What you return should be every record, retyped without a single change.

Top of DATA FOR THE TASK

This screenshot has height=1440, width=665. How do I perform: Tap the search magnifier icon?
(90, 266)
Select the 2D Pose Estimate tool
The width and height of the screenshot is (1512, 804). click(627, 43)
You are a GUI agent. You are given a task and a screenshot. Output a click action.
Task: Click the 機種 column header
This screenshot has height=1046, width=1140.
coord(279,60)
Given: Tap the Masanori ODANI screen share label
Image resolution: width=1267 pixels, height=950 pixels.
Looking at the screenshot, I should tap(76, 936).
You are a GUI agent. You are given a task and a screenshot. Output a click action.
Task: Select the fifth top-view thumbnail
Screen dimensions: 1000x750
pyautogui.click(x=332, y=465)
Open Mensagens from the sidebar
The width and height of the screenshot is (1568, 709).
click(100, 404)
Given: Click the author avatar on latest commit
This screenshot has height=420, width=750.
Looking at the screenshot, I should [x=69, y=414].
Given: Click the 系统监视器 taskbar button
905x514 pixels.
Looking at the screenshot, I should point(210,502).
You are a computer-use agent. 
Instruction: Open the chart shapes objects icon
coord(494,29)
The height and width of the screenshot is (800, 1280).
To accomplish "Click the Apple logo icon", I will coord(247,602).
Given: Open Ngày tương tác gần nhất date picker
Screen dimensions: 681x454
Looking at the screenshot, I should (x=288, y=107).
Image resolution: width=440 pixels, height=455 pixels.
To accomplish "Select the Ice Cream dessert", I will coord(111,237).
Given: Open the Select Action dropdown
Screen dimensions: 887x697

Bottom of DATA FOR THE TASK

» REPLY
This screenshot has height=1440, width=665. How do I perform: Tap the search magnifier icon?
(90, 266)
Select the 2D Pose Estimate tool
The width and height of the screenshot is (1512, 804). click(627, 43)
You are a GUI agent. You are given a task and a screenshot. Output a click action.
Task: Click the 機種 column header
This screenshot has height=1046, width=1140.
coord(279,60)
Given: Tap the Masanori ODANI screen share label
Image resolution: width=1267 pixels, height=950 pixels.
Looking at the screenshot, I should tap(76, 936).
You are a GUI agent. You are given a task and a screenshot. Output a click action.
Task: Select the fifth top-view thumbnail
Screen dimensions: 1000x750
pyautogui.click(x=332, y=465)
Open Mensagens from the sidebar
The width and height of the screenshot is (1568, 709).
click(100, 404)
Given: Click the author avatar on latest commit
This screenshot has height=420, width=750.
Looking at the screenshot, I should [x=69, y=414].
Given: Click the 系统监视器 taskbar button
905x514 pixels.
Looking at the screenshot, I should point(210,502).
You are a computer-use agent. 
Instruction: Open the chart shapes objects icon
coord(494,29)
The height and width of the screenshot is (800, 1280).
To accomplish "Click the Apple logo icon", I will coord(247,602).
Given: Open Ngày tương tác gần nhất date picker
Screen dimensions: 681x454
Looking at the screenshot, I should (x=288, y=107).
Image resolution: width=440 pixels, height=455 pixels.
To accomplish "Select the Ice Cream dessert", I will coord(111,237).
Given: Open the Select Action dropdown
Screen dimensions: 887x697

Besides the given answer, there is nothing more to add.